Lectura:
****************************************
¿Dónde está la belleza del primer aguacero de mayo?

Autor: Victoria Vázquez

¡Hola, Multicubano!

Ya estamos en mayo y con él varias fechas esperadas. La más importante es, por supuesto, el Día de las Madres (que hay que escribir en mayúsculas, por supuesto), llega mi cumple que, al menos para mí, es muy importante, y hay algo que siempre se espera, aunque todos los años decepcione: el primer aguacero de mayo. Y vaya decepción…

El primer aguacero de mayo es una gran estafa, lo digo sin rastro de duda. Miles de feos y feas han puesto sus esperanzas en esa lluvia salvadora que se llevaría su fealdad y traería belleza…y lo único que han ganado, si acaso, es un catarro moquillento. No digo que todos los que se bañan en ese aguacero “mágico” esperen ser bendecidos con belleza, pues conozco a muchos que lo tiran a bonche abiertamente, pero, quizás, allá en el fondo se digan que un poco más de atractivo no les vendría nada mal.

La duda del origen de esa tradición nunca nadie ha podido aclarármela. Hay quienes le ponen su extra y dicen que no da belleza, sino suerte para todo el año. Y yo, hipercrítica, digo que ese debería ser el primer aguacero de enero, no de mayo. No vale tener cuatro meses de angustia para que después la cosa mejore. No, señor, si va a ser un buen año que lo sea los doce meses.

Bueno, hablando de eso, sí que hay tradiciones para garantizar que el año que comienza sea positivo, pero de eso sería mejor hablar en noviembre o diciembre…ahora sigo con mayo.

En mi infancia, ese primer aguacero tan esperado tenía que cumplir ciertos requisitos para que la chiquillera fuera autorizada a bañarse en él: en primer lugar, tenía que ser de día, pues ninguna madre con sentido común permitiría a su hijo bañarse en la lluvia a las diez de la noche; en segundo lugar no podía oírse ni un truenito, o ya todas las abuelas nos veían carbonizados y agonizantes; y en tercer lugar la temperatura tenía que superar los 30 ⁰C, porque si soplaba un vientecito que a alguien le pareciera “frialdad”, se cancelaba la fiesta.
****************************************
Extracto de datos:
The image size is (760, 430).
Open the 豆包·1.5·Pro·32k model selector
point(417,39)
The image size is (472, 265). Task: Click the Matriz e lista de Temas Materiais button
****************************************
Qué hacer:
1 > Reproduce palabra por palabra el tramo de la lectura sobre el primer aguacero de mayo que va desde "Autor: Victoria Vázquez" hasta "vendría nada mal.".
2 > Según la lectura sobre el primer aguacero de mayo, di si cada frase es cierta o no, y cita las palabras que lo deciden: (a) La autora piensa que el aguacero que da suerte debería ser el primero de enero. (b) En su infancia, los niños podían bañarse en ese aguacero aunque fuera de noche. (c) La autora conoce el origen de esa tradición.

Respuestas:
1 >
Autor: Victoria Vázquez

¡Hola, Multicubano!

Ya estamos en mayo y con él varias fechas esperadas. La más importante es, por supuesto, el Día de las Madres (que hay que escribir en mayúsculas, por supuesto), llega mi cumple que, al menos para mí, es muy importante, y hay algo que siempre se espera, aunque todos los años decepcione: el primer aguacero de mayo. Y vaya decepción…

El primer aguacero de mayo es una gran estafa, lo digo sin rastro de duda. Miles de feos y feas han puesto sus esperanzas en esa lluvia salvadora que se llevaría su fealdad y traería belleza…y lo único que han ganado, si acaso, es un catarro moquillento. No digo que todos los que se bañan en ese aguacero “mágico” esperen ser bendecidos con belleza, pues conozco a muchos que lo tiran a bonche abiertamente, pero, quizás, allá en el fondo se digan que un poco más de atractivo no les vendría nada mal.

2 >
(a) Sí: "Y yo, hipercrítica, digo que ese debería ser el primer aguacero de enero, no de mayo."
(b) No: "en primer lugar, tenía que ser de día, pues ninguna madre con sentido común permitiría a su hijo bañarse en la lluvia a las diez de la noche"
(c) No: "La duda del origen de esa tradición nunca nadie ha podido aclarármela."